SUPPLIED RECORDS below:

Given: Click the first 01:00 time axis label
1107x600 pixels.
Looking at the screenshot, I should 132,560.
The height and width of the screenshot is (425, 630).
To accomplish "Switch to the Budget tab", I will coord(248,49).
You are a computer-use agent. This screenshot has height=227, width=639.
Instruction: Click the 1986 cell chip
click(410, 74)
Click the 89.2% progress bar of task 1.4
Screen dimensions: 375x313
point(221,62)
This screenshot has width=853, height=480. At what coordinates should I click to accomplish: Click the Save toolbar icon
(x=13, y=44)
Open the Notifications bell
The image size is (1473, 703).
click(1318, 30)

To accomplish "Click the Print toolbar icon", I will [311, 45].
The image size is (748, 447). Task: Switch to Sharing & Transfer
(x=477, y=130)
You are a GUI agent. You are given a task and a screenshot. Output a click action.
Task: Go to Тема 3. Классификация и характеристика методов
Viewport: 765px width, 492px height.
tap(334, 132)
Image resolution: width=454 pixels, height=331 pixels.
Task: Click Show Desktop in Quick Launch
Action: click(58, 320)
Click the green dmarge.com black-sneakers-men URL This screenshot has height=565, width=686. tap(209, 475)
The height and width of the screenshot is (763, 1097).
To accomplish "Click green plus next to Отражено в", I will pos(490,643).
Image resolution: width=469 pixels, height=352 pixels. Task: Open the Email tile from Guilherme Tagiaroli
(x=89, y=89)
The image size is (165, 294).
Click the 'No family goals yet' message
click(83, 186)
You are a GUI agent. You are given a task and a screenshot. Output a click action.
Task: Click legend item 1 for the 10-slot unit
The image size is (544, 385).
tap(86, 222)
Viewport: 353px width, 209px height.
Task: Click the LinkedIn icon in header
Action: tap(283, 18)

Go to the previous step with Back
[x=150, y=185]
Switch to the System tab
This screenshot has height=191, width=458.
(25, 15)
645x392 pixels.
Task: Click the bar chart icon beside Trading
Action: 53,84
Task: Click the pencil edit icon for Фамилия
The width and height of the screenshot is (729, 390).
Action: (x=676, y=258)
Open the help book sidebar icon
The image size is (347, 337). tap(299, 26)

End of SUPPLIED RECORDS.

* _THE PROBLEM_
From the data above, copy each line that has the string "will".

* _REPLY TO THE TASK_
To accomplish "Switch to the Budget tab", I will coord(248,49).
To accomplish "Click the Print toolbar icon", I will [311, 45].
To accomplish "Click green plus next to Отражено в", I will pos(490,643).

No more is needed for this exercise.